La percentuale di non vaccinati presenti nelle rianimazioni dei 16 ospedali sentinella individuati da Fiaso, la Federazione Italiana Aziende Sanitarie e Ospedaliere, è del 74%. Nella settimana 7-14 dicembre sono cresciuti sia i pazienti con ciclo vaccinale completo sia non vaccinati per un incremento complessivo del 17%. I vaccinati in rianimazione hanno in media 70 anni e nell’80% dei casi sono affetti da altre patologie. Tra i no vax, invece, solo il 52% ha comorbidità e l’età media scende a 64 anni. “Urgente la terza dose per i fragili a 28 giorni”, dice Fiaso. Per le ospedalizzazioni generali lieve decelerazione della crescita.

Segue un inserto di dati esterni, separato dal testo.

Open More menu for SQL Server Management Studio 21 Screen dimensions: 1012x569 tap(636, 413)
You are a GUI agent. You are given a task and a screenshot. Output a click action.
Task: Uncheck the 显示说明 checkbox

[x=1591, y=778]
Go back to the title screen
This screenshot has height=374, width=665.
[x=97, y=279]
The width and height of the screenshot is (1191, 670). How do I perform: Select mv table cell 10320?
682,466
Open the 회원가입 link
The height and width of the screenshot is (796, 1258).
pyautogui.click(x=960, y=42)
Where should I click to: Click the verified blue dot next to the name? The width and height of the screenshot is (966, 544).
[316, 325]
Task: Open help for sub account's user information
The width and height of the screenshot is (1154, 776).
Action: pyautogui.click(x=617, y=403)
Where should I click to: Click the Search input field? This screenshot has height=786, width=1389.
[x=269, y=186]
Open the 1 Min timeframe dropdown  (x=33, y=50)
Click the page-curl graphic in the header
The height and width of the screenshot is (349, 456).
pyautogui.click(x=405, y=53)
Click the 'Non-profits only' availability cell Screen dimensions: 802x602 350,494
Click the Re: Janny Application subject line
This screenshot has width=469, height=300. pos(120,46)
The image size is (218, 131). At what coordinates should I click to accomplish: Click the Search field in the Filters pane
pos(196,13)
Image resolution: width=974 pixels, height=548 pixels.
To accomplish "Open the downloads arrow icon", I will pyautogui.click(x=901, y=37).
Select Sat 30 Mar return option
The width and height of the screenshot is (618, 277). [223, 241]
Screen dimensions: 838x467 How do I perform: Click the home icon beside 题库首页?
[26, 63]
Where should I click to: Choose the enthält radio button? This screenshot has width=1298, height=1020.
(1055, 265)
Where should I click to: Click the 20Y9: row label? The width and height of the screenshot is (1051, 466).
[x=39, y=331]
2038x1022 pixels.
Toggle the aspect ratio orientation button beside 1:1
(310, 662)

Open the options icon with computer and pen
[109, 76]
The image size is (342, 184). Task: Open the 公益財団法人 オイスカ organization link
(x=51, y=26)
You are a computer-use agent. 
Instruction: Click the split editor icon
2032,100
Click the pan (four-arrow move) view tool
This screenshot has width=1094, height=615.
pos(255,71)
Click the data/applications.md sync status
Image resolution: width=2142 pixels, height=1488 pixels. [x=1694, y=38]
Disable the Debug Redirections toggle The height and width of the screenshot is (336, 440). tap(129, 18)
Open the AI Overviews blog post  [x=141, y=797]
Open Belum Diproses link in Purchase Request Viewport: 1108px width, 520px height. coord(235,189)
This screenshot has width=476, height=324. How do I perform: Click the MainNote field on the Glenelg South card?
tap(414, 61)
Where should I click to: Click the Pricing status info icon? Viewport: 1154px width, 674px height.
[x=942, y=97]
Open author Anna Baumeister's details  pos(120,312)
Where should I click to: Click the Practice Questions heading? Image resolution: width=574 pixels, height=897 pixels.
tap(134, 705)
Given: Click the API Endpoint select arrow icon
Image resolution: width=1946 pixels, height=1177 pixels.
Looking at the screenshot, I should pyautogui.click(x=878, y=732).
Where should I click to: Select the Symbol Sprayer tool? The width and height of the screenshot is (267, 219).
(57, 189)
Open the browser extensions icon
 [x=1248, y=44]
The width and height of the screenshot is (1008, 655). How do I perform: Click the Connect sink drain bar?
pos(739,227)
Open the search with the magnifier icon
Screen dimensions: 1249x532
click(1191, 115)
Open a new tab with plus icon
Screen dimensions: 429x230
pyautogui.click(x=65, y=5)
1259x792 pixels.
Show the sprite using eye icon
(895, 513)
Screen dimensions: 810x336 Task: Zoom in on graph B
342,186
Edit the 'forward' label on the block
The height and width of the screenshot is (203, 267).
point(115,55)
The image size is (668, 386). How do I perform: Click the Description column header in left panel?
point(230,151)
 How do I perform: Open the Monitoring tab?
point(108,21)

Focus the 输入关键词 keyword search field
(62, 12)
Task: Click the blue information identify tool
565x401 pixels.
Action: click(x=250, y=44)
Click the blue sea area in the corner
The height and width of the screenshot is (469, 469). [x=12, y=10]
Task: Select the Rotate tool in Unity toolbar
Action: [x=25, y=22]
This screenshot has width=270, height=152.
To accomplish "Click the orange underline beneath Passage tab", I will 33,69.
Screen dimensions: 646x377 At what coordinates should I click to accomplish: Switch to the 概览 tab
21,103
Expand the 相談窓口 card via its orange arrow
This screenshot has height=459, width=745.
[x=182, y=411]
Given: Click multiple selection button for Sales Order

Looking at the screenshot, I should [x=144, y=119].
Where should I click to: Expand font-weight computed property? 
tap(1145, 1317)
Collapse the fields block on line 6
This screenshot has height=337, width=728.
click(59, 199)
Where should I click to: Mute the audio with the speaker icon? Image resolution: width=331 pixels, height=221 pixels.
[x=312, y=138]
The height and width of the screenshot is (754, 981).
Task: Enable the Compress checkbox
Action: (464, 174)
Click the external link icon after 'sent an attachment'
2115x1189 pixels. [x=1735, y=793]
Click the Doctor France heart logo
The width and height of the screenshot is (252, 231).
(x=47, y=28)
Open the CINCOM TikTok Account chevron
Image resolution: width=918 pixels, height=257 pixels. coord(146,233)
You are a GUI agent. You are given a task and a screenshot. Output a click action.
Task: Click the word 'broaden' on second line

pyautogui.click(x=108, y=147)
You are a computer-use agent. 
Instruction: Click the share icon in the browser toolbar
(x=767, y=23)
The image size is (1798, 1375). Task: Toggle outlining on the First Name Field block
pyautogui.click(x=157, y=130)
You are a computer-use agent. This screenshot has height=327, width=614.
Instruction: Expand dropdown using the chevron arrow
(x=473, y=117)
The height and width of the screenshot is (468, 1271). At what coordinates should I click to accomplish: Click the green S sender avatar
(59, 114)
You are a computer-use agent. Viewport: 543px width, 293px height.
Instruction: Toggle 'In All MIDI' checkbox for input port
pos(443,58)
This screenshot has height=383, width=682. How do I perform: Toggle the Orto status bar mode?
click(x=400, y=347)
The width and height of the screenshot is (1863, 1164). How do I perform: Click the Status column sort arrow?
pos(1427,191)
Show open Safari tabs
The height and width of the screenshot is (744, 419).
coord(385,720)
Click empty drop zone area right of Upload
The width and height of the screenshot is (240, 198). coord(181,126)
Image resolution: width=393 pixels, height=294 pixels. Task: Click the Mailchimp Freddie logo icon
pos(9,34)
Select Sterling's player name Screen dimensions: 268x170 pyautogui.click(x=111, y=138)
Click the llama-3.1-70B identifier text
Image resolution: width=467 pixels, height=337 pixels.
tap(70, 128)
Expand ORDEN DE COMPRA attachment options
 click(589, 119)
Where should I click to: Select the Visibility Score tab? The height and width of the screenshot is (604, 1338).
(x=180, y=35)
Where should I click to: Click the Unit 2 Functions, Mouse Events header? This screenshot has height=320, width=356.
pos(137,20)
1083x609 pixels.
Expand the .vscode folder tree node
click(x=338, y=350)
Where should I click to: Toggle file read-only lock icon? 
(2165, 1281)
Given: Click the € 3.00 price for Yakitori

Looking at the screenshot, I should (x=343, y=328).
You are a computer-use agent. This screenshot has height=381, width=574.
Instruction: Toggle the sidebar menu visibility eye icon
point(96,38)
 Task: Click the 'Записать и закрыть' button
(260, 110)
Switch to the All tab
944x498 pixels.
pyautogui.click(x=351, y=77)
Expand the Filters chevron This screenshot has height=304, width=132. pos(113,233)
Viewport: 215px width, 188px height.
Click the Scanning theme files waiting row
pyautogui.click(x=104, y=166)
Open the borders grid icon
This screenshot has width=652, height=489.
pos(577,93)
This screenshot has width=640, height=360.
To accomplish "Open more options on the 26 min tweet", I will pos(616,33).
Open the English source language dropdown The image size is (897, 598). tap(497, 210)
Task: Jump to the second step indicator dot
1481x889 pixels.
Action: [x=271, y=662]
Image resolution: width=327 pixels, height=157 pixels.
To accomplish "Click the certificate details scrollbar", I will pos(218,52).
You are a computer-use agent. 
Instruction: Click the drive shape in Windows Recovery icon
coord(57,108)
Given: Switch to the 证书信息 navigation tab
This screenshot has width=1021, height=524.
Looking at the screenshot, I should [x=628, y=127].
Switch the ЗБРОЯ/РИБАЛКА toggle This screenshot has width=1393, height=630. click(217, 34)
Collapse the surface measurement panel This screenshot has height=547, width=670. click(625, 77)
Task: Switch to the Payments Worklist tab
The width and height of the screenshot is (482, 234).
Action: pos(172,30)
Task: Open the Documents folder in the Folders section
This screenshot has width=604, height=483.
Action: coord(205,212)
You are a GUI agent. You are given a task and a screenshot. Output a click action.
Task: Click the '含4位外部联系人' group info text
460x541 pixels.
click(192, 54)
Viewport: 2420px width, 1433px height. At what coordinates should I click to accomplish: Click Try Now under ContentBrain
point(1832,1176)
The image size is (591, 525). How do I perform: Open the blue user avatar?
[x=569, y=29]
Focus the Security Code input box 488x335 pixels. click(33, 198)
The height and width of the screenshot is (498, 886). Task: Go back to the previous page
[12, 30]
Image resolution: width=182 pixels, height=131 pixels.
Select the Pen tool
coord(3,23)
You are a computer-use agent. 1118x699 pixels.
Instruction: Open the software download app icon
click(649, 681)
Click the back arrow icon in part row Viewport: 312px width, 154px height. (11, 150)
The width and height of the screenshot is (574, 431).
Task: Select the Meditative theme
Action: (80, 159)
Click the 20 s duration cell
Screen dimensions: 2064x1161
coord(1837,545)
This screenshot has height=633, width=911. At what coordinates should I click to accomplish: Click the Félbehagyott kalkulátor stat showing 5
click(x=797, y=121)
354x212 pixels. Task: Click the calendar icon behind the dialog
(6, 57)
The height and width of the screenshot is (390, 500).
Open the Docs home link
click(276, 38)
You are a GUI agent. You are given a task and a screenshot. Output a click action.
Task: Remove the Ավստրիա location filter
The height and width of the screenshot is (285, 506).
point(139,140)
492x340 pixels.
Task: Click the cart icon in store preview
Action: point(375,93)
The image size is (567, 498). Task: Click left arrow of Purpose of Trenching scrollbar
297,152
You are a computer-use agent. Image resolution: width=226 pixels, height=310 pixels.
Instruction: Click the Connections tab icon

In 7 giorni, secondo la rilevazione Fiaso l’incremento delle ospedalizzazioni per Covid è stato pari all’8% con una lieve decelerazione rispetto al 7 dicembre. Crescono anche i ricoverati in Terapia intensiva del 17%, un dato atteso sulla base dell’andamento dei ricoveri nelle settimane precedenti: i pazienti che arrivano in Rianimazione lo fanno di solito dopo 5-6 giorni di ricovero in altri reparti. L’aumento si concentra soprattutto tra i pazienti affetti da gravi patologie che, vaccinati da oltre 4 mesi, non hanno ancora ricevuto la terza dose.

Tra i ricoverati nei reparti ordinari i pazienti vaccinati hanno in media 74 anni e nel 79% dei casi sono soggetti fragili con comorbidità. Mentre i non vaccinati sono in media più giovani, circa 65 anni, e solo la metà di loro è affetta da patologie. “Il 50% dei pazienti Covid non vaccinati dunque – sottolinea Fiaso – è costituito da persone in buona salute”.

Per quanto riguarda il focus sulle terapie intensive, invece, l’incremento dei vaccinati – rileva la Fiaso – è da attribuire quasi esclusivamente a pazienti fragili a cui è stato somministrato il vaccino con doppia dose da oltre 4 mesi e che non ha ancora ricevuto la terza dose. In una settimana, infatti, in Rianimazione sono aumentati del 45% i soggetti vaccinati: tutti vaccinati da più di 4 mesi e per l’80% affetti da altre malattie.